As is the case along practically the whole of the Málaga coast, Estepona’s history is heavily marked by the presence of the Phoenicians, Romans and Arabs. The town was founded during the Phoenician colonisation, when it was known as Astapa; however, it was in Roman times that it really flourished. The most significant settlement of the time stood near the River Guadalmansa, where remains of thermal baths that may have belonged top the Roman town of Salduba have been found.
In the early 8th century, in the wake of the Muslim conquest, the fortress known as "Munt Nis" or El Nicio Castle was built at the top of El Padrón, acquiring great significance during the Arabic domination. Later, during the times of Caliph Abderramán 2nd, the building of another fortress, known as Estebunna, was ordered. At this time, the Arabs called the town Astabbuna. It attracted a number of sailors, who found it the ideal place in which to settle; proof of this is provided by the remains of buildings built during this period and the presence of Muslim watchtowers on the coast, namely El Velerîn, Baños and Guadalmansa (which is believed to have served as a lighthouse).
The Arab domination of the town came to an end in 1456 following a raid ordered by King Enrique 4th of Castile. This signalled the beginning of the best-known period in Estepona’s history, with the king himself (though some historians point instead to Queen Isabel) ordering the rebuilding of the castle, whose walls are still standing today.
For many years, Estepona was subject to the jurisdiction of Marbella, the area being governed, in the absence of the Catholic Monarchs, by Juana "La Loca" (the mad). At this time, it had a population of just over 600 inhabitants. Eventually, during the reign of King Felipe 5th, the town gained complete independence, as witnessed by the Charter of Villazgo signed in Seville by the King himself on the 21st of April 1729 and still kept in the municipal archive.
A tour of the town will take us to the Torre del Reloj, a clock tower which still stands in the heart of the town centre and is the only remnant of a church built in the 16th century. We will also encounter the Iglesia de Nuestra Señora de los Remedios, an 18th century church which was once a Franciscan convent. The town is characterised by the peace and tranquillity that pervade its streets, squares and promenade.

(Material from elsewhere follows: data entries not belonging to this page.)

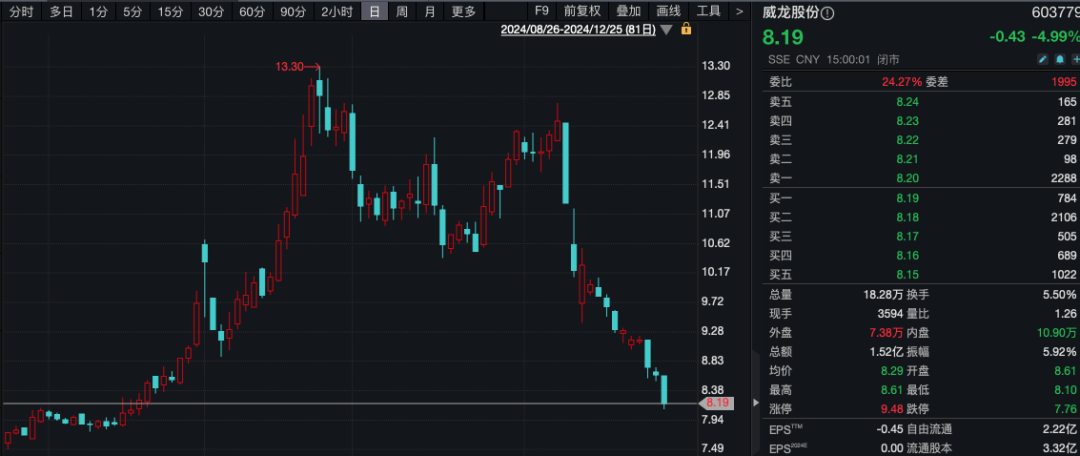Switch to the 分时 intraday tab

coord(22,11)
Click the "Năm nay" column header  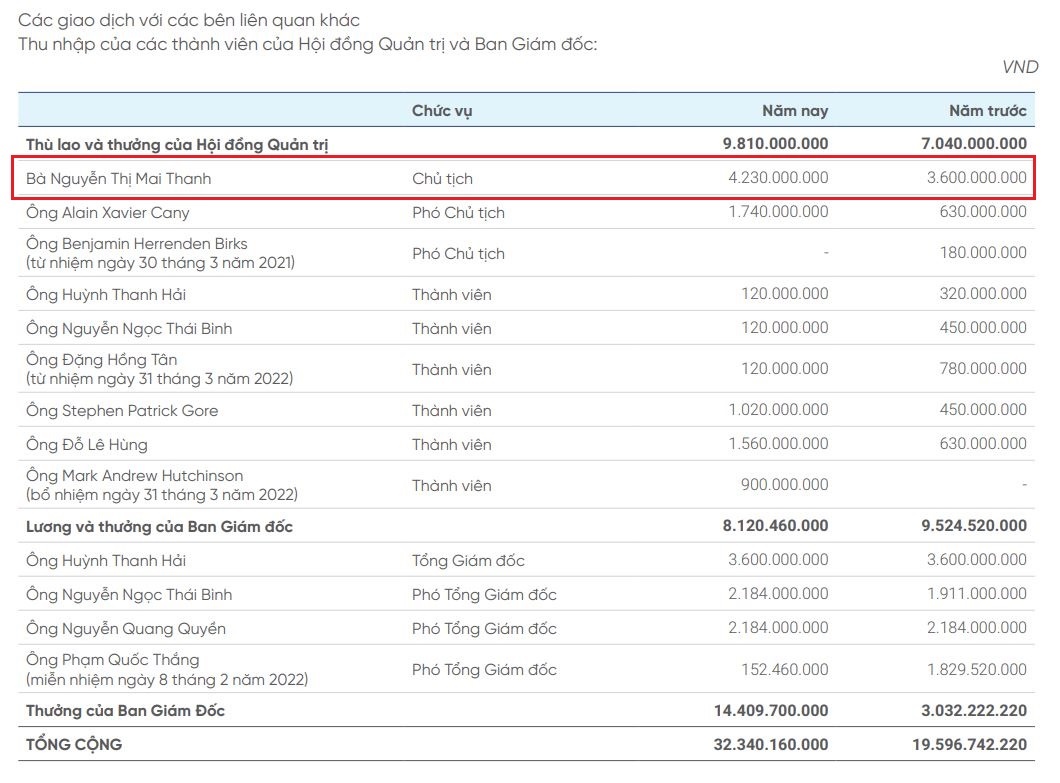coord(795,111)
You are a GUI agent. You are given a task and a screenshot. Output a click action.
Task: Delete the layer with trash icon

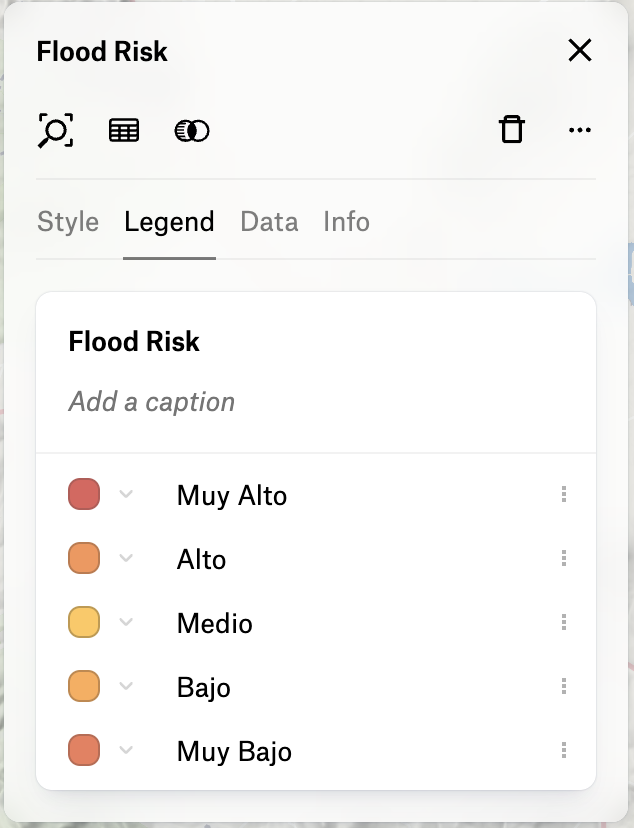click(x=512, y=129)
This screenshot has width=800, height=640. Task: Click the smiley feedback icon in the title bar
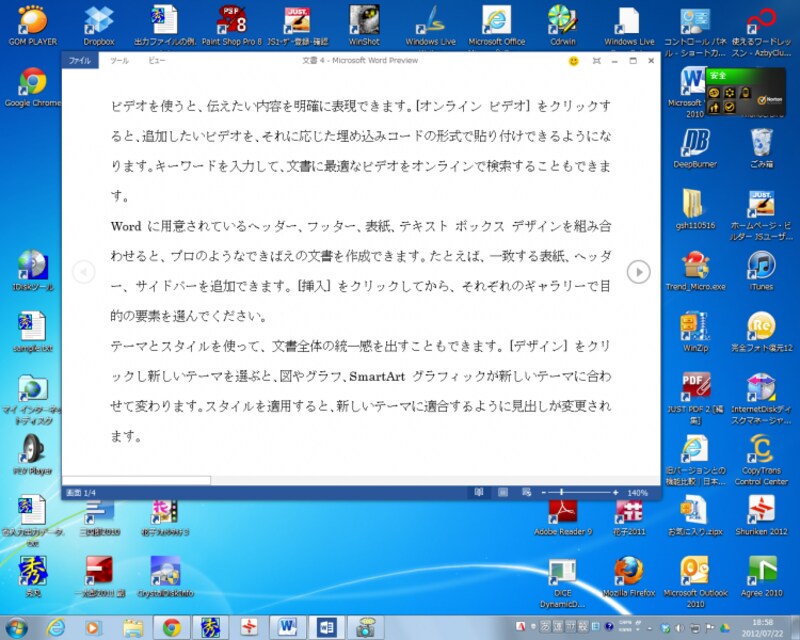coord(572,61)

However, the population trebles in summer, when the streets throng with people enjoying a stroll along the seafront or seeking out the many charming corners that the town also has to offer.
With 21 kilometres of coastline, the number of beaches on offer is enormous, the visitor being able to choose between large, crowded beaches or tiny coves, all of which are magnificently conserved. These include Rada, Bahîa Dorada, El Cristo and Costa Natura, one of Andalusia’s first nudist beaches, to name but a few. However, the visitor can also find mountain retreats, one of the most beautiful spots being the Sierra Bermeja, the mountains that shelter Estepona and boast a forest of Spanish firs at their 1450-metre-high peak (in Los Reales), as well as being home to a number of falcons, eagles and even the occasional otter in its rivers. The mountains turn to gentle hills as we approach the town itself, and their slopes are home to the Parque Municipal de Los Pedregales, which surrounds the Ermita de San Isidro, named after the town’s patron saint.

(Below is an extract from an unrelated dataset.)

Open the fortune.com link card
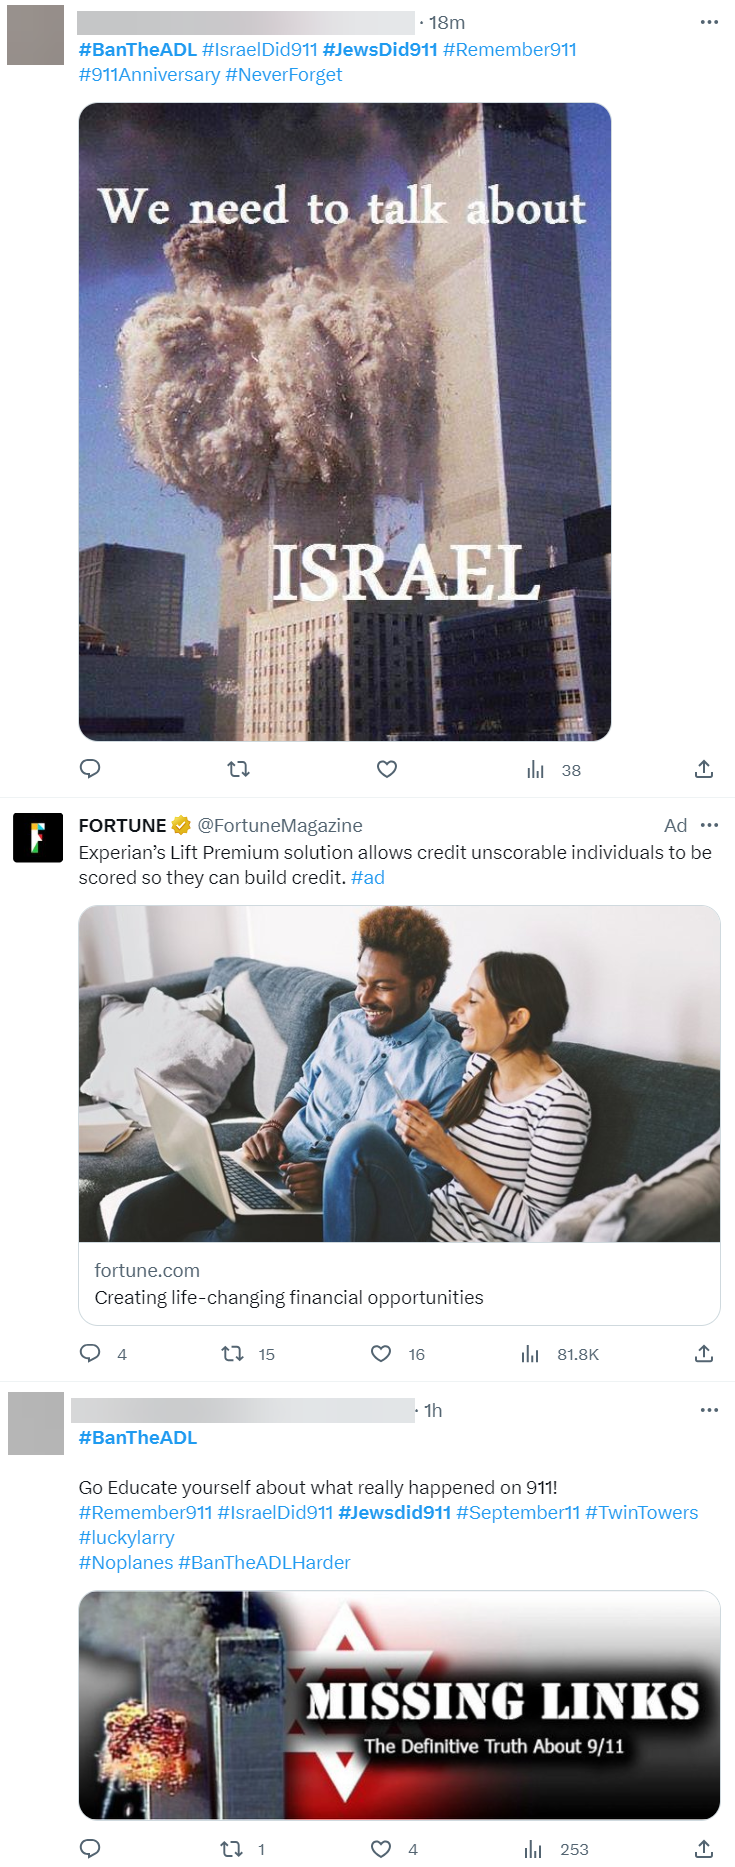The width and height of the screenshot is (735, 1867). [x=399, y=1284]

Naturally, tourism, the construction industry and real estate are the mainstays of the local economy. However, the town’s old traditions have not been allowed to die, and festivals such as San Isidro Labrador, which includes a popular pilgrimage, a cattle fair and an exhibition of agricultural produce and machinery, bear testimony to the importance of agriculture in Estepona, where citrus and tropical fruit are major products. Other celebrations, such as the Virgen del Carmen festival in mid July, are proof of the affection felt by the local fishermen for their virgin of the sea, to whom they offer gratitude for the protection she affords them. It is these same fishermen who enable the town to offer a range of excellent fish, the highlight being sardines, sand piper and red mullet. So, agriculture and fishing still play an important role in Estepona’s economy.
Of course, Estepona is also a tourist resort, so next to the fishing port we find the pleasure harbour. In addition, the town boasts a full range of other facilities normally associated with top-quality tourism, such as golf courses, luxury hotels and exclusive residential developments.
However, there is one factor in Estepona which marks it out from other tourist enclaves: the enormous efforts the town has made in the field of culture. Don Josê y Doña Marîa Nadal, in their desire to thank the town for the affection they received here, decided to leave it their inheritance with which to create a foundation whose sole aim would be to found a university in Estepona. The first step in this respect was the signing of an agreement between the local council and the Universidad Pontificia de Salamanca, and the dream is beginning to materialise in the shape of a number of summer courses that have been set up as the first step towards bringing the project to its fruition.